◆ Page excerpt

BEGIN

The SEM results partially confirm the first hypothesis, which is that urban form elements, such as high-density, mixed-use, and pedestrian-friendly environments, encourage bus transport use. The positive and significant coefficient of the floor area ratio indicates that bus ridership tends to be greater at bus stops with a higher development density. The effect of land use diversity, which is an index showing the degree of mixture of land for various purposes, is also statistically significant. This result indicates that areas embracing diverse activities are likely to attract more activities, and thus more bus riders. Among the road type variables, the effect of arterial roads is significant, while the influence of collector roads is insignificant. This result indicates that the higher the road hierarchy, the greater the number of bus users attracted. This result is expected because arterial roads have more traffic than local roads, and bus stops in high traffic areas tend to have more users. However, SEM fails to detect the significant effects of intersection density and slope.
The significant and positive coefficient of gravity index supports the second hypothesis that buses and subways are complementary rather than competitive. Since the gravity index is calculated as the number of nearest subway station users divided by the square of the network distance from a bus stop to the nearest subway station, the positive gravity index implies that a bus stop tends to have more bus riders if there is a closer subway station, and if the nearest subway station has more subway riders.
Additionally, the negative effect of bicycle roads on bus users implies that some potential bus riders use bicycles if bike paths are provided. Thus, buses and bicycles may compete with each other. Lastly, no socioeconomic variables are statistically significant in the model.

5. Conclusions

This study aimed to gain insight into a desirable public TOD method by deriving urban form features that can promote bus transport use. The authors focused empirically on bus transport, which has been relatively underexplored in conventional TOD-related research. SEM, dealing with the spatial autocorrelation problem of Seoul’s bus stop ridership data, revealed that among the environmental factors, the effects of floor area ratio and land use mix are significantly related to bus ridership. This result supports the TOD theory that high-density and mixed-use environments encourage public transportation use. In addition, compared to local roads, the number of bus riders at bus stops located on the main roads tends to be greater. By investigating the relationship between bus transport and other transport use, it is shown that active nearby subway stations tend to have a positive influence on bus ridership, while bicycle roads seem to have a negative effect on the number of bus stop users. Based on the results of this study, conclusions and policy implications are presented as follows.
First, Seoul, which boasts a diverse urban environment, is an exemplar case for promoting bus transport through the reformation of the overall bus transit system and the introduction of BRT throughout the city. Thus, it is expected that the variables derived from this study can be used as basic data for evaluating land use public transport activation policy aimed at increasing the number of bus users. The result shows that bus stops in high-density compound areas and on roads with greater traffic tend to have more riders. Based on this result, it may be possible to evaluate bus stop locations and bus routes, and to present a direction for urban design and policy establishment toward the activation of public transportation use.

END

◆ Brief 1
Reproduce the passage on bus ridership word for word, starting with "Additionally, the negative" and going on through "in the model.".

(Dataset rows)
BEGIN

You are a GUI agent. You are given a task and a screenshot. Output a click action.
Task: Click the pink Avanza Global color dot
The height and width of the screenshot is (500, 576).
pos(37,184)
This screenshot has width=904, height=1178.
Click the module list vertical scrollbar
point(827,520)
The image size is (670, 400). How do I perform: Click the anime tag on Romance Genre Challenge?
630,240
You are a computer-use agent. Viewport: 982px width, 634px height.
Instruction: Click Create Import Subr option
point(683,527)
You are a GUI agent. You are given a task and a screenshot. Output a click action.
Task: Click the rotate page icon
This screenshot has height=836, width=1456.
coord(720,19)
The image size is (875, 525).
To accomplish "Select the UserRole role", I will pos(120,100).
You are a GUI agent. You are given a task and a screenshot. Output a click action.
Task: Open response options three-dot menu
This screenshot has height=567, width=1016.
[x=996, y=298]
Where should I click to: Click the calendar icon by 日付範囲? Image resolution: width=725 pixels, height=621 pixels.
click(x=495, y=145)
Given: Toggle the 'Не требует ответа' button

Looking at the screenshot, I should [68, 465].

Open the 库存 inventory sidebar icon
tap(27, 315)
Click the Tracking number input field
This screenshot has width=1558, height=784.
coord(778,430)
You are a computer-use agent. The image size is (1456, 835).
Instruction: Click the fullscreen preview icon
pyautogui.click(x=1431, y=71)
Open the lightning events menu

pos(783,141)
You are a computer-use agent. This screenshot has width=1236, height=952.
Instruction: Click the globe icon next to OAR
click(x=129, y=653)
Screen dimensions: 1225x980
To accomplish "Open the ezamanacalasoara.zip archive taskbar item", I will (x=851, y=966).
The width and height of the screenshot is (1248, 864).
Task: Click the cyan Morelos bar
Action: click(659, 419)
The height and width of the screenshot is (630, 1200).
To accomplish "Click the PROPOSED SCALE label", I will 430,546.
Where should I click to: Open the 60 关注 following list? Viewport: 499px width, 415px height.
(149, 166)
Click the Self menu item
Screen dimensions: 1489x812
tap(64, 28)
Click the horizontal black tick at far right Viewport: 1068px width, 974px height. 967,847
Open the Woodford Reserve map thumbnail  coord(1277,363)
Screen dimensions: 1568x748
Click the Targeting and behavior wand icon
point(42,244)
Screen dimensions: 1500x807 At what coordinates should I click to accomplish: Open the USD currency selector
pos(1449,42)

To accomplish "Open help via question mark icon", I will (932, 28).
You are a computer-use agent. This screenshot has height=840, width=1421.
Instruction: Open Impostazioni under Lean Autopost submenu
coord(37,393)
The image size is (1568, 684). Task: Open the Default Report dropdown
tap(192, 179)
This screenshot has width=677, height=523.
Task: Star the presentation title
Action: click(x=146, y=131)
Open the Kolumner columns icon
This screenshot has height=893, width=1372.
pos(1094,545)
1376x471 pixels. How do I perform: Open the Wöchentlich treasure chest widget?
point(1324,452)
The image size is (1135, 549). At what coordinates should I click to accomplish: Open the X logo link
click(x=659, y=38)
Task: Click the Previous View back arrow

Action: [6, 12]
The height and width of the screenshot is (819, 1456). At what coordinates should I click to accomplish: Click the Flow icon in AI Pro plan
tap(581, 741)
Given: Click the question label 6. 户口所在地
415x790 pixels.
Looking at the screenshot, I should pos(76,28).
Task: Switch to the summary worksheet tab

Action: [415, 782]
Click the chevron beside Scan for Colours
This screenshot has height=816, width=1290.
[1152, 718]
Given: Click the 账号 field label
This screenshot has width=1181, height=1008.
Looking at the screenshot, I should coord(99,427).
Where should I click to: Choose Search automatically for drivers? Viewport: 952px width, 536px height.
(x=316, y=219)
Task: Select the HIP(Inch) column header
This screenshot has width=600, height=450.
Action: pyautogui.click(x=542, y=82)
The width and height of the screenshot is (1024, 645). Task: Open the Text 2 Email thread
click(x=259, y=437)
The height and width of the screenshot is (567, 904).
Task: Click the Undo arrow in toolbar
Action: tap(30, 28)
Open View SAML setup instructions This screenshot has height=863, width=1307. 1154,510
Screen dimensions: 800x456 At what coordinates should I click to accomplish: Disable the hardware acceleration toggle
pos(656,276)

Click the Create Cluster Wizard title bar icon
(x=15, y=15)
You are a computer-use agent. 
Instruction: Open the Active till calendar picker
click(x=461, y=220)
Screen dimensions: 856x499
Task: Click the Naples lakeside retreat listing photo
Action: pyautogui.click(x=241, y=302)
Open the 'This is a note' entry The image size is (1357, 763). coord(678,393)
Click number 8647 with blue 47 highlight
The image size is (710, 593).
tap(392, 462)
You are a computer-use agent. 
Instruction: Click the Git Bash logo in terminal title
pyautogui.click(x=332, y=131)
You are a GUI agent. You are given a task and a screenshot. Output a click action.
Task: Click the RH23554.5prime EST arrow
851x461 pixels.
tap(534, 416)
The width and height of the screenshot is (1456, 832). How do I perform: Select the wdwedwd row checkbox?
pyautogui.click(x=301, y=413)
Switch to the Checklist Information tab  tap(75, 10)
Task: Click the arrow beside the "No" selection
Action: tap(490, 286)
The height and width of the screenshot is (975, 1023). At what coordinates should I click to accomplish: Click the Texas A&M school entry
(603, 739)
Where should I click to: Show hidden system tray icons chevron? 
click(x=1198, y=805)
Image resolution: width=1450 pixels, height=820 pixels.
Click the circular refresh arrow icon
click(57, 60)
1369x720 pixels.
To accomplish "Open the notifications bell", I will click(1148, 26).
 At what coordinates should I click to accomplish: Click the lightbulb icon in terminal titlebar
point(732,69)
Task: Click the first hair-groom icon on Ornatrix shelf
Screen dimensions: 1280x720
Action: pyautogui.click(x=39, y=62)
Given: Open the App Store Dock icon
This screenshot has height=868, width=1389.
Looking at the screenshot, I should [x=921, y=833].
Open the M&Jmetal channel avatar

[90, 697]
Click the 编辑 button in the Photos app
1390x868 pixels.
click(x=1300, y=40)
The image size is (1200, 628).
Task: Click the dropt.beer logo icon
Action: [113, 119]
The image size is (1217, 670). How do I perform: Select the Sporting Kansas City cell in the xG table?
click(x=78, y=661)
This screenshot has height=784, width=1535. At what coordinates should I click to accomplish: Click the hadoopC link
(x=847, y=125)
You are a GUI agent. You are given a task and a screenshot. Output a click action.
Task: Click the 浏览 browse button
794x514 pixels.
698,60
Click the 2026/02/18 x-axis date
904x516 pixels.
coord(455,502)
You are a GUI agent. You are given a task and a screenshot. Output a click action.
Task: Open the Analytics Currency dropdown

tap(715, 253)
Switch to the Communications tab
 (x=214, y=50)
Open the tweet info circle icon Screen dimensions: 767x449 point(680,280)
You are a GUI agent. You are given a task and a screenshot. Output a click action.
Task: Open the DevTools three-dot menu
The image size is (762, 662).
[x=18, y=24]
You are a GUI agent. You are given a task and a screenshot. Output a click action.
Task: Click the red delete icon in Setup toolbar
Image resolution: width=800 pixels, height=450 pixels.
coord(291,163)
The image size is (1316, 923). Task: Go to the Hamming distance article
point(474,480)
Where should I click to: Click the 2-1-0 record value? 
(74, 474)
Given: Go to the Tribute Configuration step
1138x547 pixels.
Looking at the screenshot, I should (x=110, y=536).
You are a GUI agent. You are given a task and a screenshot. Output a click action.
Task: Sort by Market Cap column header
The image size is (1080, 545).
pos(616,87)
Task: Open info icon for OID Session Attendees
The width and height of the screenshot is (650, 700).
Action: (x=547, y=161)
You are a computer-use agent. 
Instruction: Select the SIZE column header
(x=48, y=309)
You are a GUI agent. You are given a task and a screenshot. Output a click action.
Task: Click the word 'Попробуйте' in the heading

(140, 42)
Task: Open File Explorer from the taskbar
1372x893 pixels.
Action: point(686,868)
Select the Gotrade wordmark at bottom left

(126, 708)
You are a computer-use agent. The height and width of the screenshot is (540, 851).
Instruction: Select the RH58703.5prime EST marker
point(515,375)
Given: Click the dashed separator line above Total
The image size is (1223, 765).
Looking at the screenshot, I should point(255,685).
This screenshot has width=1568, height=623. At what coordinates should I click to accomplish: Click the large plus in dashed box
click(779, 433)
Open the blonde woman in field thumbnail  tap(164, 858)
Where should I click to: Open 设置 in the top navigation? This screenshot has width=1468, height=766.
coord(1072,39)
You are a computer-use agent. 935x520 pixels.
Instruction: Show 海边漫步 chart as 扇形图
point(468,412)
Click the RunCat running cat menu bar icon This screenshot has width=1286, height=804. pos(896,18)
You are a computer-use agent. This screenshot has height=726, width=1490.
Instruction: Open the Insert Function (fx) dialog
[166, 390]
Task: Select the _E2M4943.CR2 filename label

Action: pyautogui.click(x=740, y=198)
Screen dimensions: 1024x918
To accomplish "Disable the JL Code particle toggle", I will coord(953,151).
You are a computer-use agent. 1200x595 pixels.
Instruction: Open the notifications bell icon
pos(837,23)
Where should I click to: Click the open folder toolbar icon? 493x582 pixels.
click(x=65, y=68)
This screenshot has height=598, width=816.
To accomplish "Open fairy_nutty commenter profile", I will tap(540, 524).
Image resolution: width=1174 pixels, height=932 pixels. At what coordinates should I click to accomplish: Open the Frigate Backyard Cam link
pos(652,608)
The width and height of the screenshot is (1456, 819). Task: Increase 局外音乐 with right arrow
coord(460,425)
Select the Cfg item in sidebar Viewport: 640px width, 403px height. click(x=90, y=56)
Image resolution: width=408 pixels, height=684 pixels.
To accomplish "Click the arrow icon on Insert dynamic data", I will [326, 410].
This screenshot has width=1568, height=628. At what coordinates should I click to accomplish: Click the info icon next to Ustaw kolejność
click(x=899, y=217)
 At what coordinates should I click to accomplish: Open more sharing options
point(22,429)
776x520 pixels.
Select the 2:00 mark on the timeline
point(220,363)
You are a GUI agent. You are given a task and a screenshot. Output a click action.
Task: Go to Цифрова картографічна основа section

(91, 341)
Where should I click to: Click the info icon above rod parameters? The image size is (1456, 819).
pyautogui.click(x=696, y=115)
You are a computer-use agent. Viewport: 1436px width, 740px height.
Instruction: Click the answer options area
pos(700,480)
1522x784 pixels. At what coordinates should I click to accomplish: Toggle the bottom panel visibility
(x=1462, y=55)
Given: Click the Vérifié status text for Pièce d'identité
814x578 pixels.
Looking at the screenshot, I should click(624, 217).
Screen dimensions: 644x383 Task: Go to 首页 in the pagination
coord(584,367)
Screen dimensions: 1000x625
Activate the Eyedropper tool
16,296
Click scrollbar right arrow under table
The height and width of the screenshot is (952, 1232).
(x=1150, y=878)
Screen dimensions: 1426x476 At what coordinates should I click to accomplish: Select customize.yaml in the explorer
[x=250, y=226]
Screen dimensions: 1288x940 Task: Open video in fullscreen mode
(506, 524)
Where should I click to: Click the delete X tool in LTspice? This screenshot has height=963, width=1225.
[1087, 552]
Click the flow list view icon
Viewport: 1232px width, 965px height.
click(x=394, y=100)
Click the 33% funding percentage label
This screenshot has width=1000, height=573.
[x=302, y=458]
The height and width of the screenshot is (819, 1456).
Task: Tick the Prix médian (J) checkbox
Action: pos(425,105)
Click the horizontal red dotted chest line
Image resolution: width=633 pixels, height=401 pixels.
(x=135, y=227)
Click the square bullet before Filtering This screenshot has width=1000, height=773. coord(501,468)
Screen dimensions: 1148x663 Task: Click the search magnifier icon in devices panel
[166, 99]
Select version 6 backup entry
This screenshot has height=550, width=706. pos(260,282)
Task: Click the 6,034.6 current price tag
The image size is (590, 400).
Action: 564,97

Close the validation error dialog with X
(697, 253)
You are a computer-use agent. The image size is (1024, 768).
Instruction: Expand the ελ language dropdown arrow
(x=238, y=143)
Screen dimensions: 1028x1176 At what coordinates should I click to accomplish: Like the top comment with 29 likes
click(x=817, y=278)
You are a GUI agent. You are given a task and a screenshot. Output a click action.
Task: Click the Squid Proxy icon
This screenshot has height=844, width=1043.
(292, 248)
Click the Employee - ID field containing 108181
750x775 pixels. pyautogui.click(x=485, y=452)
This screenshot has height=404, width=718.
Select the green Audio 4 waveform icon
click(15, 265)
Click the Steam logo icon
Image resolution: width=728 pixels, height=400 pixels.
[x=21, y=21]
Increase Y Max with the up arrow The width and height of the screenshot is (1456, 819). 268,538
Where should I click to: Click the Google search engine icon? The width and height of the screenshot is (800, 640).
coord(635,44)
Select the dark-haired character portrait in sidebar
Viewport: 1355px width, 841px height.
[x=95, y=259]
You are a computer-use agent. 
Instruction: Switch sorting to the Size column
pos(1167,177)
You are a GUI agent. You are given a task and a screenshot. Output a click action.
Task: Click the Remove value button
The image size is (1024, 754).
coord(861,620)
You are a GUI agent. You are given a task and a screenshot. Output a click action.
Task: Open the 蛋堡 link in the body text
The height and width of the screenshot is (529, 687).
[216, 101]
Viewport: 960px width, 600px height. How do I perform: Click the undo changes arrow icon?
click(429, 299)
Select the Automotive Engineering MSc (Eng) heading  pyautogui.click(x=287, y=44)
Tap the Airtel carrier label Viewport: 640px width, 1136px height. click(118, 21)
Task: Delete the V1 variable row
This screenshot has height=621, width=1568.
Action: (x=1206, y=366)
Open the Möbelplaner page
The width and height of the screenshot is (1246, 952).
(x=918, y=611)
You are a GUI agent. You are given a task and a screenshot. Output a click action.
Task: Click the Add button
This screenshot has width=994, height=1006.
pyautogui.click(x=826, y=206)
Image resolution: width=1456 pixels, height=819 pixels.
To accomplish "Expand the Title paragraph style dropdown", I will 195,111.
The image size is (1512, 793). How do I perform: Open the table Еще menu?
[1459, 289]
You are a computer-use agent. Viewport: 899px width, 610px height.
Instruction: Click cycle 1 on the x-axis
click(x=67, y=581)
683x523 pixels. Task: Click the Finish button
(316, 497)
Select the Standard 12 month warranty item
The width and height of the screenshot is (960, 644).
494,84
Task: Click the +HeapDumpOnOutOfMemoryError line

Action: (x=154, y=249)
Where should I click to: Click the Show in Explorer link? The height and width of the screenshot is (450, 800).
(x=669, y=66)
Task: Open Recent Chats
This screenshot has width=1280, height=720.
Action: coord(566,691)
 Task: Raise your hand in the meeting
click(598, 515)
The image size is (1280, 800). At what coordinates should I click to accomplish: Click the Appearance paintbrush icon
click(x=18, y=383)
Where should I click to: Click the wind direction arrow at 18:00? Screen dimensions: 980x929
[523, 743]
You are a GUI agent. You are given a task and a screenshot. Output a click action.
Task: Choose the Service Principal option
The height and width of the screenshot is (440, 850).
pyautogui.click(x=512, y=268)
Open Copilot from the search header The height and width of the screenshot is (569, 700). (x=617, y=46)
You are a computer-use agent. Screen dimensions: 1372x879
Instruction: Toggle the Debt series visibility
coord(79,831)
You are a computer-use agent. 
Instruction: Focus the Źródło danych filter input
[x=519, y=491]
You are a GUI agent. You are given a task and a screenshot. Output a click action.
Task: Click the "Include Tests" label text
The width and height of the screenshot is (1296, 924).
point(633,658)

END

◆ Brief 2
Write out the dataset rows unchanged, starting with the line containing "Select the Standard 12 month warranty item" and going on through the line containing "click(598, 515)", with both of those lines included.

◆ Expected output 1
Additionally, the negative effect of bicycle roads on bus users implies that some potential bus riders use bicycles if bike paths are provided. Thus, buses and bicycles may compete with each other. Lastly, no socioeconomic variables are statistically significant in the model.

◆ Expected output 2
Select the Standard 12 month warranty item
The width and height of the screenshot is (960, 644).
494,84
Task: Click the +HeapDumpOnOutOfMemoryError line

Action: (x=154, y=249)
Where should I click to: Click the Show in Explorer link? The height and width of the screenshot is (450, 800).
(x=669, y=66)
Task: Open Recent Chats
This screenshot has width=1280, height=720.
Action: coord(566,691)
 Task: Raise your hand in the meeting
click(598, 515)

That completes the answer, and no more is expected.